Creator’s Decision Slows Showtime’s Development1/20/2006 5:17 AM Eastern
Pasadena, Calif. -- The call on whether to renew some current Showtime series may be contingent on the decision of an executive who isn’t even on the premium network’s payroll.
The fate of the new seasons of Barbershop and Emmy Award-winning Huff are in the hands of Mitch Hurwitz, the veteran producer (The Golden Girls) called “the genius behind” the series Showtime executives currently crave, Fox’s now-canceled Arrested Development.
Showtime president of entertainment Robert Greenblatt told pundits at the Television Critics Association press tour here Thursday that he wants Arrested Development, but only if its creator continues with the series.
“We’ll continue to see if a deal can be made,” he said, before adding that there have been no talks with Hurwitz since before the holidays.
Greenblatt said that if only a very small portion of the fan base of the show followed it to premium cable, it would become one of the network’s highest-rated programs. Deals with existing shows will depend on what happens with the acquisition, he added.

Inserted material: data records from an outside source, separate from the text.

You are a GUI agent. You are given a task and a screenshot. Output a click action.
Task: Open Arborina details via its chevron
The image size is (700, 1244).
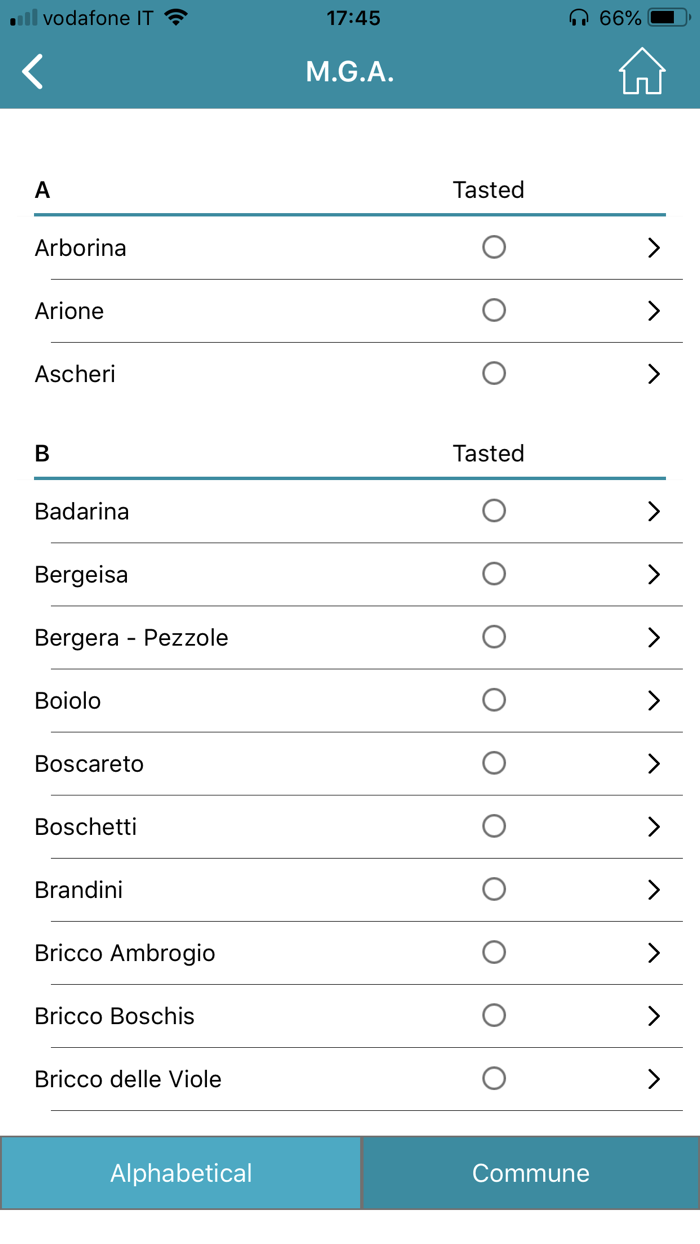pyautogui.click(x=654, y=248)
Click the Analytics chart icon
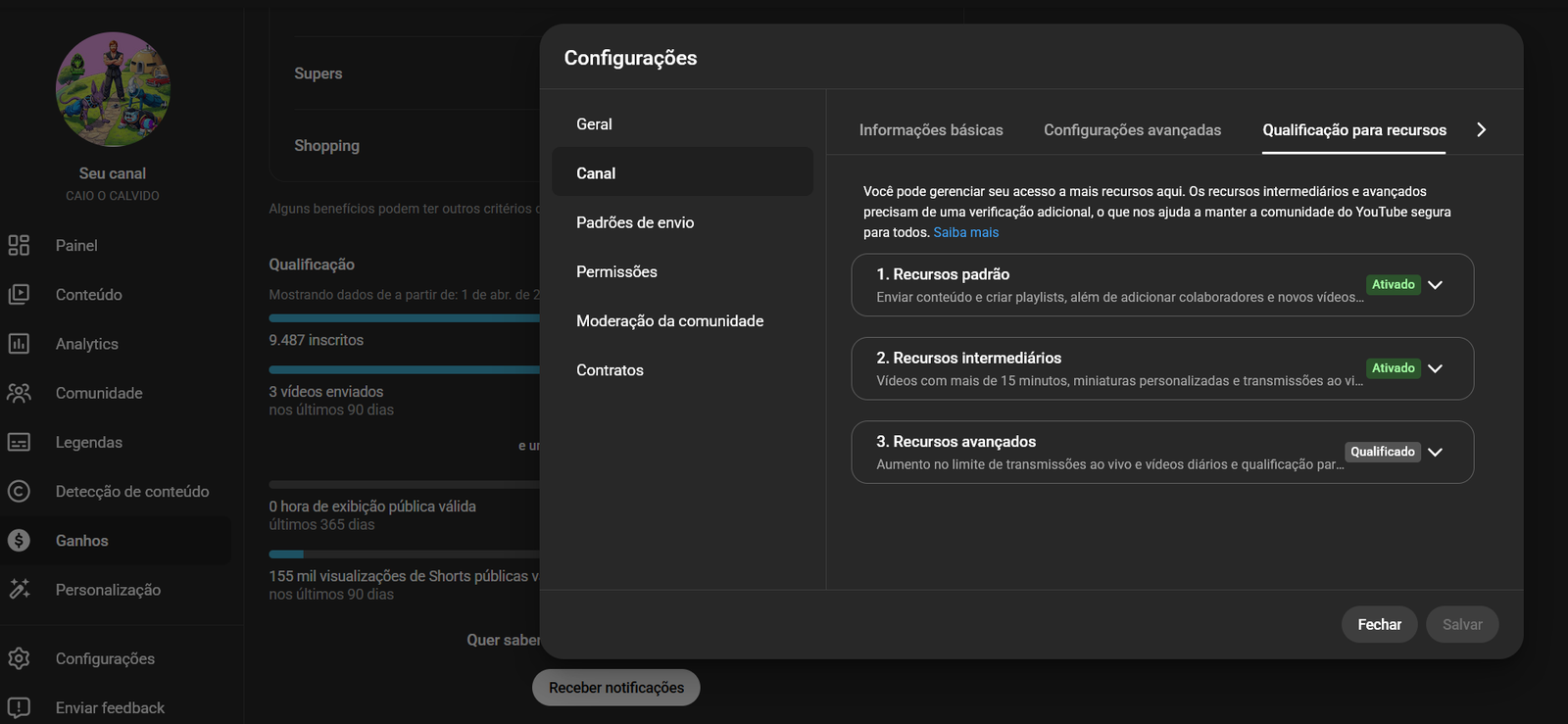Viewport: 1568px width, 724px height. pos(19,344)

While some series are in limbo, Showtime has ordered two more seasons of Penn & Teller: Bullshit, and it is filming four new series: a video version of National Public Radio’s This American Life,with host Ira Glass; a Damon Wayans sketch show, The Underground; The Tudors,depicting the life of young Henry VIII, with Golden Globe-winner Jonathan Rhys-Meyers (Elvis); and Dexter, a vigilante crime drama starring Michael C. Hall of Six Feet Under.
Showtime will debut its remastered version of Liza with a Z, the 1972 Emmy-winning Liza Minnelli special; Brotherhood, a tale of good and bad brothers in Providence, R.I.; and the second season of Huff in April.